*Text:*
════════════════
Straight Talk About Ren School
We seem to draw the most amazing questions and observations. And we are flattered, and sometimes stymied! In knowing who we are, we also are clear about who we are not. In an effort to communicate the richness and rituals of Ren School, we offer the following sketch:
Affiliations
We value childhood and revel in the questions and investigations that arise in compelling learning environments. A Renaissance School of Arts and Sciences is concerned with life-learning, creating confident and competent contributors. Therefore, how children learn and how they feel about their ability to tackle their questions of significance, are as important as what they learn. We strive to open doors that children do not yet know exist, to raise awareness of interesting patterns, gaps, and mismatches in the things we think we understand… to springload inquiries that are deemed worthy, that require the development of skills and processes to catapult wonderings into full-fledged investigations and contributions to our learning community.
════════════════
*Records provided:*

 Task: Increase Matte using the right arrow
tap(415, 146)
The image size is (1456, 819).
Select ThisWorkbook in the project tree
════════════════
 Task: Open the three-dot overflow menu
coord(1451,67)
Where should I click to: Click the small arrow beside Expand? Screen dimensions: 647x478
════════════════
*What the task requires:* In the Ren School text, what is a Renaissance School of Arts and Sciences concerned with? The records have no connection to the Ren School text.

*Response area:* It is concerned with life-learning, creating confident and competent contributors.